We can’t understand or live side by side if we don’t communicate, listen to, or trust each other

Encampment at Cambridge University, May 2024. Pic: Gabrielle Apfel
Encampment at Cambridge University, May 2024. Pic: Gabrielle Apfel

Since October 7th, antisemitism in the UK and across the globe has risen exponentially. Even before October, being openly Jewish outside of Israel carried safety risks, particularly when tensions flared in the Middle East.

Over the past fortnight, encampments have been appearing at universities across Europe and North America. These encampments, some claim, have been set up to oppose the policies of the current Netanyahu administration’s policy towards Gaza. Many believe this claim.

If that, and that alone, were the case, there would be significant numbers of Jews coming out in support of these encampments. However, evidently, as the lack of support from Jewish communities demonstrate, that is often not the case, and not the aim of these encampments.

Over the past year and a half, there have been countless demonstrations against the Netanyahu government and his judicial ‘reforms’. Many of us, both Israelis, Jews and non-Jews, and diaspora Jews, would like nothing more than to see this current calamitous coalition government collapse.

However, many people outside of Jewish communities fail to understand this. Of course, there are those that understand, and feign ignorance, because they don’t care, due to antisemitic beliefs they may hold, but I’m not writing for them.

I’m writing this to provide some clarity to those outside of the Jewish community who may think that a Jew waving an Israeli flag means that we support Netanyahu or Ben-Gvir or Smotrich, or that someone who would define themself as a ‘Zionist’ (of which there are many different types) would like to create an Israeli empire in the Middle East or expel Israeli Arabs or Palestinians from their homes. This couldn’t be further from the truth.

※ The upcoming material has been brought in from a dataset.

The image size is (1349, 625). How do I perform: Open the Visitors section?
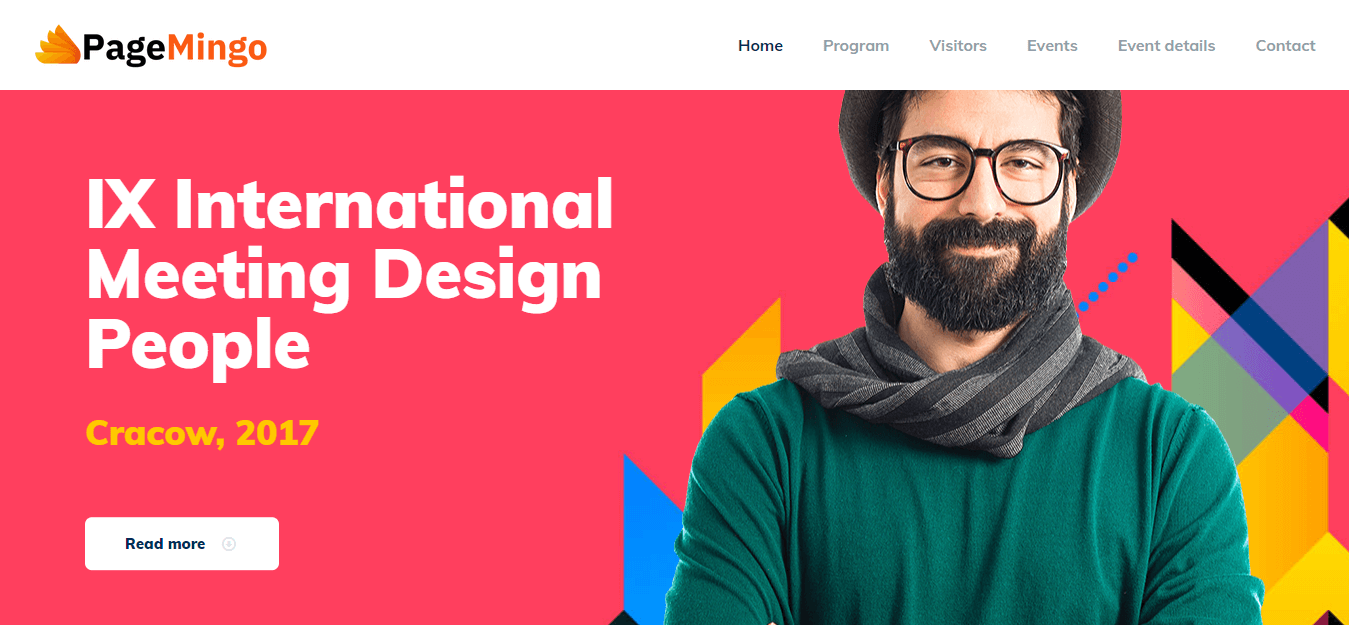pos(958,46)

All that many of us would love to see is an Israeli state and the establishment of a Palestinian state, side by side, living in peace. However, there are numerous obstacles to that scenario, unfortunately, such as Hamas’ governance of Gaza, Iran’s funding of proxy terror groups across the region, and the current far-right administration, which, quite frankly, appears to care very little about both Israelis and Palestinians.

Unfortunately, many Jews feel that we have to justify the existence of the Jewish state, right now, leaving little time or space to rally against Netanyahu. We have to temporarily put our differences and disagreements aside to counter those that want us gone and the Jewish state wiped off the map.

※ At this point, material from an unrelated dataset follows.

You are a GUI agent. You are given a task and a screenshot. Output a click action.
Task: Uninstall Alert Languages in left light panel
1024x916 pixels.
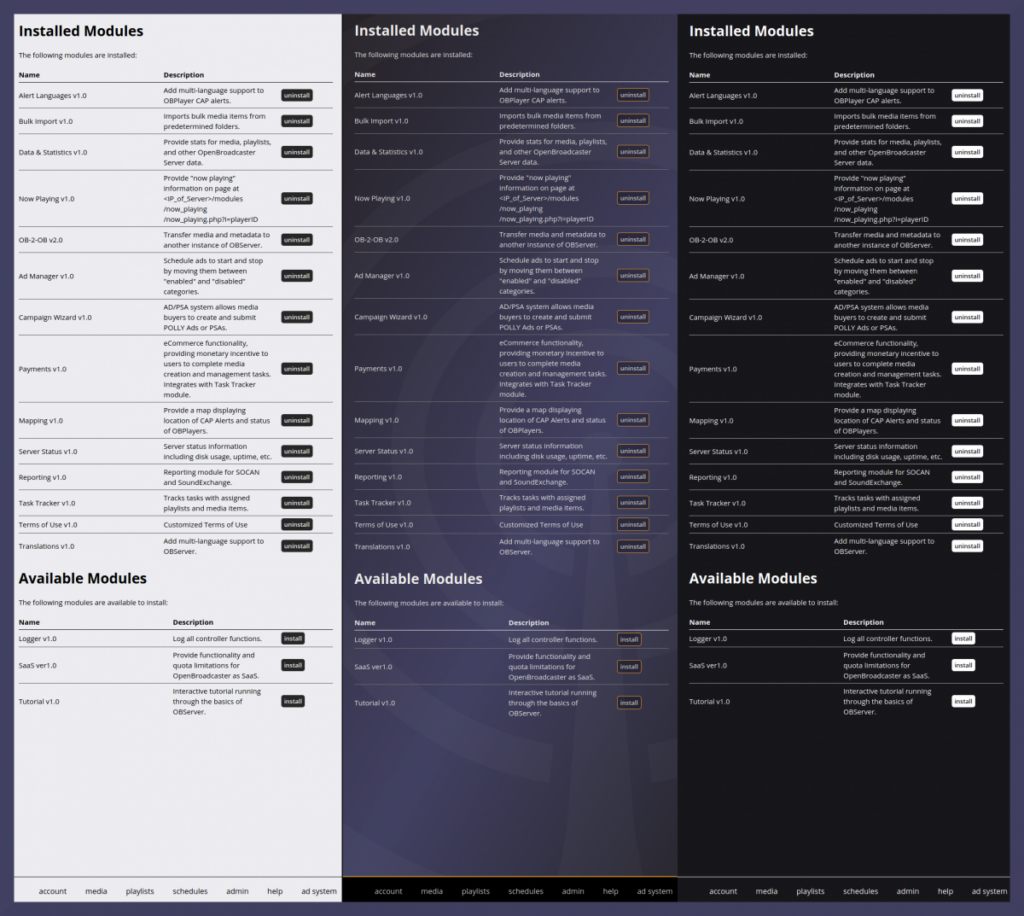297,95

A large reason for this is the generational trauma that exists in Jews all over the world. Our ancestors and us have faced never-ending antisemitism, including everything from pogroms, expulsion and boycotts to concentration and death camps.

Many of us grew up with the idea that us Jews have to always have one bag packed, in case we have to flee, because we can never predict how bad antisemitism will get in a country or region.

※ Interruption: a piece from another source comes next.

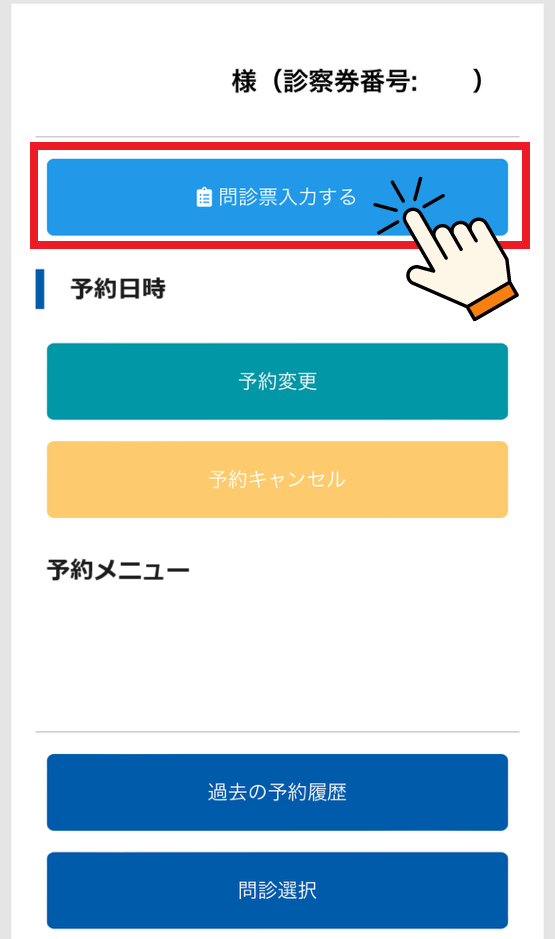
Task: Click the red highlight frame's top border
Action: pyautogui.click(x=280, y=145)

Right now we are seeing an exponential rise in antisemitism, because of a mix of genuine antisemites from all over the political spectrum, although currently, in Britain, the main driving force seems to be the far left, as well as well-intentioned activists who aren’t educated enough about antisemitism to understand the difference between criticism of Israeli government policy, and antisemitic messaging and disproportionate targeting of both Jews and the State of Israel.

If you genuinely believe that you are the latter, my advice would be to speak to your Jewish friends, listen to Jewish commentators and intellectuals, but go in with an open mind and try and accept what we say and how we feel. Trust what we’re saying. Don’t try and redefine antisemitism; it’s not acceptable for non-members to define discrimination for most other minority groups, and it shouldn’t be the case for antisemitism either. We can’t understand or live side by side with one another if we don’t communicate, listen to, or trust each other, which is what we need to work on.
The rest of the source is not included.